Tarefas propostas:
1. Transcreva literalmente, do trecho sobre a licença parental remunerada, tudo o que vai de "Então, por que" até "First World War.", incluindo essas palavras.
2. Dê prosseguimento ao trecho sobre a licença parental remunerada nos EUA a partir da última frase apresentada.

Trecho:
Pesquisas mostram que a licença parental remunerada oferece benefícios indiscutíveis para pais, filhos e as sociedades dos países que a oferecem.
Há também um amplo apoio para isso nos EUA; de acordo com um estudo acadêmico publicado em abril, cerca de 82% dos americanos apoiam o acesso à licença parental remunerada. Percentual que se mantém praticamente o mesmo há anos — e inclui o apoio de todo o espectro político.
Os motivos pelos quais os EUA permanecem um caso isolado no que se refere à licença parental remunerada são complexos, combinando as necessidades do pós-guerra com uma complicada identidade cultural nacional baseada no individualismo e na autodeterminação.
Agora, no entanto, há uma pressão significativa para a mudança.
Em abril, o presidente dos EUA, Joe Biden, propôs um pacote de benefícios de US$ 225 bilhões para fornecer licença médica e familiar paga, que permitiria aos trabalhadores tirar até 12 semanas de licença remunerada para cuidar de um recém-nascido ou membro da família.
Em um país que se encontra mais polarizado do que nunca, dados mostram que a licença parental remunerada é uma das raras questões que pode contar com o apoio de eleitores de todos os tipos.
Então, por que nada foi promulgado a nível nacional até agora — e como o plano de Biden, que precisa ser aprovado pelo Congresso, pode se tornar realidade desta vez?
Dois caminhos diferentes
Globalmente, a base para a licença parental remunerada nacional foi lançada pelo Congresso Internacional de Mulheres Trabalhadoras em 1919, um grupo que incluía muitas mulheres americanas, escreveu Mona Siegel, professora de história na Universidade do Estado da Califórnia, nos EUA, autora de Peace on Our Terms: The Global Battle for Women's Rights After the First World War.

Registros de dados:
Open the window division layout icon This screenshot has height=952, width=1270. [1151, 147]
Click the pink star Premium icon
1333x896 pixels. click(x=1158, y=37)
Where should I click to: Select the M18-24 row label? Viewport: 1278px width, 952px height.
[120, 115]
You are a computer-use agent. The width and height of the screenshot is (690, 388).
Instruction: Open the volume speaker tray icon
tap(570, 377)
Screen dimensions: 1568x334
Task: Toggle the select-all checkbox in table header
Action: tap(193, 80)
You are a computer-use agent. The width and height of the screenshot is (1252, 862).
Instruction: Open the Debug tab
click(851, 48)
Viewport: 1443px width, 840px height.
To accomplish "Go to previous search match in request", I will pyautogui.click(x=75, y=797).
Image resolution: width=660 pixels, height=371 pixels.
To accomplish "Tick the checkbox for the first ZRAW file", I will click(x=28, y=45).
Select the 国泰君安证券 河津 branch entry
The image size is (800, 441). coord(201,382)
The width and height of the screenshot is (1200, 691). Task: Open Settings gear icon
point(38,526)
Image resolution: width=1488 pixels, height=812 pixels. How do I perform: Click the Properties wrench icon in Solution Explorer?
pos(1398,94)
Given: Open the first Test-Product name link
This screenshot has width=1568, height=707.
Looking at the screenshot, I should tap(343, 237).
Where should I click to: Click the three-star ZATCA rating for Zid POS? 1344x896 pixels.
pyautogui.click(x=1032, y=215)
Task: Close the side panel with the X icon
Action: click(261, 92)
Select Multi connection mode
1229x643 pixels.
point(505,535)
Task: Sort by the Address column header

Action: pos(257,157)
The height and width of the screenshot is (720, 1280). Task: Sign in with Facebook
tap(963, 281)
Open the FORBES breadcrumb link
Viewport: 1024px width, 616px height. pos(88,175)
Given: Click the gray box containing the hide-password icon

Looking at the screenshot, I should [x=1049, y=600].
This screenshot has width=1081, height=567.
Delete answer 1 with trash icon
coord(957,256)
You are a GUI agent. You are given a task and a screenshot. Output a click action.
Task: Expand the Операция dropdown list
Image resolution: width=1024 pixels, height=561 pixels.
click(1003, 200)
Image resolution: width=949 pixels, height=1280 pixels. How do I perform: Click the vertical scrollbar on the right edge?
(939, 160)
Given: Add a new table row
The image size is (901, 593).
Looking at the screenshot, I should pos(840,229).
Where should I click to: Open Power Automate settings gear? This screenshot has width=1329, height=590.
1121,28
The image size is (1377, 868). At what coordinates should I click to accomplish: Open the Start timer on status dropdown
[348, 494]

Respostas do exercício:
1.
Então, por que nada foi promulgado a nível nacional até agora — e como o plano de Biden, que precisa ser aprovado pelo Congresso, pode se tornar realidade desta vez?
Dois caminhos diferentes
Globalmente, a base para a licença parental remunerada nacional foi lançada pelo Congresso Internacional de Mulheres Trabalhadoras em 1919, um grupo que incluía muitas mulheres americanas, escreveu Mona Siegel, professora de história na Universidade do Estado da Califórnia, nos EUA, autora de Peace on Our Terms: The Global Battle for Women's Rights After the First World War.

2.
As demandas desse grupo por modelos de trabalho mais justos após a Primeira Guerra Mundial incluíam 12 semanas de licença maternidade remunerada como "uma necessidade médica e um direito social", política adotada pela Organização Internacional do Trabalho (OIT) em novembro de 1919.
Nas duas décadas seguintes, países europeus e latino-americanos começaram a consagrar essas políticas em lei, mas foi o fim da Segunda Guerra Mundial que consolidou esse processo, sobretudo na Europa.
"Parte disso tinha a ver com os temores de declínio demográfico — com a perda populacional durante a Segunda Guerra Mundial e o que parecia ser a necessidade de se recuperar daqueles anos e garantir que houvesse uma força de trabalho forte no futuro", explica Siegel.
Resumindo, a Europa precisava de bebês para ajudar a repovoar suas nações devastadas pela guerra — e de uma força de trabalho forte para reconstruir as economias enquanto isso.
Na era do pós-guerra, diz Siegel, os argumentos europeus para a licença maternidade remunerada nacional foram formulados principalmente em termos econômicos, e não em torno dos benefícios sociais em que nos concentramos hoje.
O cenário do pós-guerra parecia um pouco diferente nos EUA, no entanto.
"Não tínhamos o mesmo tipo de medo sobre a necessidade de aumentar a população", explica Joya Misra, professora de sociologia e políticas públicas da Universidade de Massachusetts, nos EUA.
O país não havia sofrido perdas populacionais tão grandes na guerra, a economia estava indo bem e a imigração estava fortalecendo o mercado de trabalho.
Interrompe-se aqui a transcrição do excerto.